Several of the most notable energy storage projects this year were done by or for regulated utilities. And that momentum will likely carry into 2018 as well, Tim Gretjak, an analyst at Lux Research, told Utility Dive.

In some cases, it is easier for a regulated utility to make the economic case for energy storage, Gretjak said. It is hard for developers of energy storage projects to compete in energy markets where the rules do not value the flexibility that storage can provide, he added.

The trend could be bolstered by the fact that utilities across the country are beginning to include energy storage in their resource planning processes. In Oregon, for instance, Portland General Electric’s integrated resource plan proposes five storage projects. In New Mexico, the Public Regulation Commission amended the state’s 2017 IRP rules to include energy storage. High on the list of notable projects of the year is Tucson Electric Power’s (TEP) solar plus storage facility. The project is being built by NextEra Energy and features a 100 MW solar array and a 30 MW, 120 MWh energy storage system. It’s most notable feature, however, is its power purchase agreement.

TEP reported that the all-in cost for the solar-plus-storage project was “significantly less than $0.045/kWh over 20 years.” TEP said the solar portion of the project, at under 3¢/kWh, was “the lowest price recorded in the U.S.” That puts the remaining storage portion of the project at about 1.5¢/kWh.

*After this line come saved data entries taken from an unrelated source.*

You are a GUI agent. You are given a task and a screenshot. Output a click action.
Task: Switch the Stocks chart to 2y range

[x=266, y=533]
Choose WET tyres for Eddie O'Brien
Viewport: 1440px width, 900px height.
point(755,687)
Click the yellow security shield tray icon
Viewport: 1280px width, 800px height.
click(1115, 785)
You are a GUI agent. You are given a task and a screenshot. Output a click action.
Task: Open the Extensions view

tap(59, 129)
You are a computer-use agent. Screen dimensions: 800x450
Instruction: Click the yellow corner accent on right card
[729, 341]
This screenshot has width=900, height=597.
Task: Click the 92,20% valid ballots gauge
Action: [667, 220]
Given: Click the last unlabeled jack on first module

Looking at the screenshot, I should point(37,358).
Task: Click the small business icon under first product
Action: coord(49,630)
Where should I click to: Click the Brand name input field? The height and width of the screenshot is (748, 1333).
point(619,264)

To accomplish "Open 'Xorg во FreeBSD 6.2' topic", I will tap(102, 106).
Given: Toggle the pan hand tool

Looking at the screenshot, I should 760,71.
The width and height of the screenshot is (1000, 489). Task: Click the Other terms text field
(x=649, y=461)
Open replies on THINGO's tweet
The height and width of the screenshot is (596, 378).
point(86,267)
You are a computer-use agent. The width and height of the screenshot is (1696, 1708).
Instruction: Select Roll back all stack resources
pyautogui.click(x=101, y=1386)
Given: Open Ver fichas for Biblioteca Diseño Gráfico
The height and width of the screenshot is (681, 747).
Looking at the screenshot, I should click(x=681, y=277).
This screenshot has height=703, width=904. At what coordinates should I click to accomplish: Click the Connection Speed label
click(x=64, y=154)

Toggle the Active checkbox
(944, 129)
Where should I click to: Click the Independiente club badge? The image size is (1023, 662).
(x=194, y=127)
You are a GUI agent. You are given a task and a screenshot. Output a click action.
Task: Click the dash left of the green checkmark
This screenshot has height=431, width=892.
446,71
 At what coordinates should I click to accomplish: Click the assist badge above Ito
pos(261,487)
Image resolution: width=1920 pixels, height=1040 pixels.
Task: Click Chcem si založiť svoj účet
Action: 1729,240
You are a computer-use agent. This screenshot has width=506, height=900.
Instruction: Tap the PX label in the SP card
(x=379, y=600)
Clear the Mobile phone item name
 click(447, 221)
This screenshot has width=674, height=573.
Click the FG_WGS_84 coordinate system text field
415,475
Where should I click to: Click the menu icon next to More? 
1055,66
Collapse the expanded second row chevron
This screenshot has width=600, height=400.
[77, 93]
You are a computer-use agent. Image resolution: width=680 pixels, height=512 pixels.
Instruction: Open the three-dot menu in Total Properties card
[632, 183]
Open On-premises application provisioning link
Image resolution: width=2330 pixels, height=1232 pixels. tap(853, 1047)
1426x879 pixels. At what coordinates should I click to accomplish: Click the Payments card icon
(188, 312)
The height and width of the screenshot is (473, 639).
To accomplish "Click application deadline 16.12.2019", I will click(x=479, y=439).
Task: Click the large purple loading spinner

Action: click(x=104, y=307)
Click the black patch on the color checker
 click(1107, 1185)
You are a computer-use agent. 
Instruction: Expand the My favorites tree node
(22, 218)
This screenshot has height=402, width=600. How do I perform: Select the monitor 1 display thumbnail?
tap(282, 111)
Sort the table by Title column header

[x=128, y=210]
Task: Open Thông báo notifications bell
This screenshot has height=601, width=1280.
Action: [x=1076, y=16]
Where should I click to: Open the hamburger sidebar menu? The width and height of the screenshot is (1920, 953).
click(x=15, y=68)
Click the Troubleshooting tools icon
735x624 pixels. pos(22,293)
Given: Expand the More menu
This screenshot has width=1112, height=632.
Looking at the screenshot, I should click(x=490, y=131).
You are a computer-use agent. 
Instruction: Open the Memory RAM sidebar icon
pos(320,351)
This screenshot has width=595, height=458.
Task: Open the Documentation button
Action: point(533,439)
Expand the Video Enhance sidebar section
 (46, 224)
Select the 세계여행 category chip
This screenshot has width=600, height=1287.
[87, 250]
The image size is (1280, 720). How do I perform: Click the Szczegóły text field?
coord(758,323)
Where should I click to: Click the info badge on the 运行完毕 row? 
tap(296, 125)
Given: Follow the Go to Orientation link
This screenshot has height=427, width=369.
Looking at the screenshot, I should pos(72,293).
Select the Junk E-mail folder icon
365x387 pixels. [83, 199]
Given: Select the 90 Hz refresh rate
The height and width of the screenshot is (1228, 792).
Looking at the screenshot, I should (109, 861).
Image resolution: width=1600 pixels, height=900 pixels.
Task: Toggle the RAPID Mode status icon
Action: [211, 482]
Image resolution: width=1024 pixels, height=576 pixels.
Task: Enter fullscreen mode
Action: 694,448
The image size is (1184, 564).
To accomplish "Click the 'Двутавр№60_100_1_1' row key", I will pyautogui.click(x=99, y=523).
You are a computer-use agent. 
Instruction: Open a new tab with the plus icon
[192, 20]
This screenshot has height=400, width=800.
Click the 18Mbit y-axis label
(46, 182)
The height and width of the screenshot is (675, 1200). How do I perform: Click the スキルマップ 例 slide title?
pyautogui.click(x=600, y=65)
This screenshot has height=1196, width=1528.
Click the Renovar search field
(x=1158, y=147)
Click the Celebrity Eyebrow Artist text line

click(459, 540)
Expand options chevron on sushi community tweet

The project marked the lowest price announced for a solar-plus-storage project to date, far outstripping the nearest contender, a 11¢/kWh PPA between Kauai Island Electric Cooperative and AES Corp. for a 28 MW solar array with a 20 MW, 100 MWh battery system on Kauai, Hawaii.

Another of the year’s most notable projects also is in Arizona, but is being developed by Arizona Public Service. It is a much smaller project, 2 MW, 8 MWh, but is notable because it is being undertaken without a statutory or regulatory mandate.

APS is building the project as an alternative to building about 20 miles of new transmission lines to serve the small community of Punkin Center about 90 miles northeast of Phoenix.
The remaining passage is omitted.